■ EXTRACT TO READ:
++++++++
Throughout his oeuvre, Diderot declares that his writing follows the order of his thoughts, quite distinct from the rational order. Pursuing unexpected paths of free associations, Diderot builds his own philosophical system, according to the principle of incongruity. By juxtaposing ideas of art and morality, philosophy and science, and by adopting an active role of agent rather than dispassionate observer, Diderot uncovers new potentialities of interdisciplinary couplings and thereby creates original ideas.

The three works examined in this study, the Salons, Le Neveu de Rameau, and Le Rêve de d'Alembert exemplify how the principle of incongruity functions within the Diderotian system. In the Salons, the confluence between art and morality creates a dynamic interaction of incongruities, which range from the beholder conversing with a painted figure, to his entry into paintings. Not only did this interaction call for the reader's active participation, it also modified the meaning of the beautiful. In his exploration of the relationship between art and morality in Le Neveu de Rameau, Diderot stages a grotesque character endowed with the gift of mimesis. The Nephew uses pantomime as an alternative language to evoke a response from the beholder or reader. The language of gestures, which illustrates the mime's power of imagination leads to an expression of the sublime. This experience brings Diderot to the harmonization of discordant ideas, bringing forth transcendental knowledge. In Le Rêve de d'Alembert, Diderot lets his imagination wander the farthest. His intellectual journey takes the reader from the conjecture that a rock can feel to the creation of a goat man. A mixture of philosophy and science, this text shows Diderot's materialism taken to the extreme. Diderot's imagined manipulations of matter in nature result in the conception of a prototype, which allows him to demonstrate how dead matter can transform into sentient matter. Based on the scientific theory of epigenesis, matter in nature goes through countless transformations in order to achieve this change. The incongruity of Diderot's monstrous creations illustrates the dynamics of his intellectual thought process by which he challenges the status quo.

In all three works, Diderot confronts the firm belief that knowledge can only be acquired through reason. His unrestrained imagination allows him to design experiments and manipulate them in order to transcend the limits of knowledge, and present a vision of the potentialities of nature that lie beyond man's observation.
++++++++
■ MATERIAL SUPPLIED:
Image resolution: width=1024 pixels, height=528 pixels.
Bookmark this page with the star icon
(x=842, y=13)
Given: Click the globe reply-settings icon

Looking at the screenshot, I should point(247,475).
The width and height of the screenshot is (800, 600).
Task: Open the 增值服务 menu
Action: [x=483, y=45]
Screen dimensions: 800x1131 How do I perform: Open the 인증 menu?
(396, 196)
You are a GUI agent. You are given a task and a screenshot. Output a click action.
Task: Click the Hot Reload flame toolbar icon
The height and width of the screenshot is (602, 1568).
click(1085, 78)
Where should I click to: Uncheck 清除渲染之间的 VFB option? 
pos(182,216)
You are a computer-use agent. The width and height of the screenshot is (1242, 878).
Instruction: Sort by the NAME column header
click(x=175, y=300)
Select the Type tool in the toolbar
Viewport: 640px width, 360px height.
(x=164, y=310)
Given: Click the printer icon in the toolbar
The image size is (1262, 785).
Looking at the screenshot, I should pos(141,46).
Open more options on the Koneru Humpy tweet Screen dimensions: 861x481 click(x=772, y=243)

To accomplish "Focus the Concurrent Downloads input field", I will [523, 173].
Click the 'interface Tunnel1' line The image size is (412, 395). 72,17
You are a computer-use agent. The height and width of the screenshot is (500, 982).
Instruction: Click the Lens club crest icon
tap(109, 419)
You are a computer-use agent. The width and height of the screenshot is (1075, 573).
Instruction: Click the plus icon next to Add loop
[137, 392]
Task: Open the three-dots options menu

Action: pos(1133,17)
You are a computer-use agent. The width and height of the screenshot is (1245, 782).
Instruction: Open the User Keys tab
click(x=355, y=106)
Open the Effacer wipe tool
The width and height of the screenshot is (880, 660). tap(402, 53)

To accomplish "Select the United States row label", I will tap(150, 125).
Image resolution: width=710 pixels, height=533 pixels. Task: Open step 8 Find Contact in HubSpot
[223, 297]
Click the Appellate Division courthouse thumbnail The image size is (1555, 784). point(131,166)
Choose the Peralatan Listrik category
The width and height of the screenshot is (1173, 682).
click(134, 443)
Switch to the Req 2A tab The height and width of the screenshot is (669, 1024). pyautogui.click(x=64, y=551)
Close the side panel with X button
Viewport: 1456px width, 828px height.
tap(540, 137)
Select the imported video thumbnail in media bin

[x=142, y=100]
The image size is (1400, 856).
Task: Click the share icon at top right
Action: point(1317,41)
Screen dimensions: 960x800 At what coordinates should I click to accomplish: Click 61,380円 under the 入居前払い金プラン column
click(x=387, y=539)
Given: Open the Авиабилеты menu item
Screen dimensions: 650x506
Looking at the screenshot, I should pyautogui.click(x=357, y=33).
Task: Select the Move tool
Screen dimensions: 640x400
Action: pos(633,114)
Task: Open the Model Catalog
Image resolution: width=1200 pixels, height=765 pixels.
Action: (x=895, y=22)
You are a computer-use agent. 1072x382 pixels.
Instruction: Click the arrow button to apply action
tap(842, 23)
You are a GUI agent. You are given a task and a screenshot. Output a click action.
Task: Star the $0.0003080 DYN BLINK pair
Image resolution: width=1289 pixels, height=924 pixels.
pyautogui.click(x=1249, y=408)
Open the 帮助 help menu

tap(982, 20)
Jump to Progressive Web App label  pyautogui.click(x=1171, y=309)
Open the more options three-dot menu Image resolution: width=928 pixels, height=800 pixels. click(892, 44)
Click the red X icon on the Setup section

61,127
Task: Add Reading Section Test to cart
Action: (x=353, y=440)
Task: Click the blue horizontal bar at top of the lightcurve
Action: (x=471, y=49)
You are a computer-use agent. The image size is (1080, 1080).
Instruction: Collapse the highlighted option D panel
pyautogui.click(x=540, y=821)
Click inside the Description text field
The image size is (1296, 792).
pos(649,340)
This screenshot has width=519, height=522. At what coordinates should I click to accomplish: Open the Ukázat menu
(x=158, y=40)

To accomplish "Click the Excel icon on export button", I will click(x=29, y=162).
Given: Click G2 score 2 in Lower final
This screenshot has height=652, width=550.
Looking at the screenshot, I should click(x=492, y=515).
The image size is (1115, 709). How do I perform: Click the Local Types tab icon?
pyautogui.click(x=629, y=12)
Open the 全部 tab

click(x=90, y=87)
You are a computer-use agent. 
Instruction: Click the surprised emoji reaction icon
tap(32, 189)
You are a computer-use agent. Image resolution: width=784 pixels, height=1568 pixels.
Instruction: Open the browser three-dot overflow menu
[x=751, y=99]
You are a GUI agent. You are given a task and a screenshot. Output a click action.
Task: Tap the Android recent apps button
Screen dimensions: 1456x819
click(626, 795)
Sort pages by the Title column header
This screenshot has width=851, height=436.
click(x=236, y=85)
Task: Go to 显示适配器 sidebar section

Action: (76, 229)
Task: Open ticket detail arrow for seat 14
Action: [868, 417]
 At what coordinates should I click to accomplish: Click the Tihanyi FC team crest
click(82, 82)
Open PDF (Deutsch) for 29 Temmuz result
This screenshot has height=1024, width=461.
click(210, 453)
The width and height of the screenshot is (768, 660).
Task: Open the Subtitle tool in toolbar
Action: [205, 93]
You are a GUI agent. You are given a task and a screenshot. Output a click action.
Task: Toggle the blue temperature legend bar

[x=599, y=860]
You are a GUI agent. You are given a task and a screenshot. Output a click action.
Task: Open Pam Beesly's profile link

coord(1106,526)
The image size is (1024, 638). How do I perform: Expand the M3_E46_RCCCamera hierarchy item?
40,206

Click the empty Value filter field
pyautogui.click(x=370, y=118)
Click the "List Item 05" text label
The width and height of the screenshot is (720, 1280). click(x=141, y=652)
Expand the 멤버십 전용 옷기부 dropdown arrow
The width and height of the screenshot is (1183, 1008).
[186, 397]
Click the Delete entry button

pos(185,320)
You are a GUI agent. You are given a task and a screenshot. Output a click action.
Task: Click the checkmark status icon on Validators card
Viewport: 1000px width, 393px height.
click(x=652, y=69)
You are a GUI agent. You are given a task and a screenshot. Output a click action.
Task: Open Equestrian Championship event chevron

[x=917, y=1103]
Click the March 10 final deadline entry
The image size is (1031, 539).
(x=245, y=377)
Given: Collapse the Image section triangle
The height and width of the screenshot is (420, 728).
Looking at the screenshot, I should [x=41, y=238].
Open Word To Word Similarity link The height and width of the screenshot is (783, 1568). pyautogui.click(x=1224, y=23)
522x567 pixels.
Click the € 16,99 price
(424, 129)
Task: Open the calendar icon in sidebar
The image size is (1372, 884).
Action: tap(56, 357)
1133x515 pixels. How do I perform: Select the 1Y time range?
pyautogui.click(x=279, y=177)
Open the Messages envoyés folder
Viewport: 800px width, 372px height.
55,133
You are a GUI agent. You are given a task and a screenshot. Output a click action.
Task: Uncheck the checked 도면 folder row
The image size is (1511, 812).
++++++++
■ PROBLEM STATEMENT: Quote the stretch from "Throughout his oeuvre, Diderot" through "creates original ideas." in the passage on Diderot above.

■ SOLUTION:
Throughout his oeuvre, Diderot declares that his writing follows the order of his thoughts, quite distinct from the rational order. Pursuing unexpected paths of free associations, Diderot builds his own philosophical system, according to the principle of incongruity. By juxtaposing ideas of art and morality, philosophy and science, and by adopting an active role of agent rather than dispassionate observer, Diderot uncovers new potentialities of interdisciplinary couplings and thereby creates original ideas.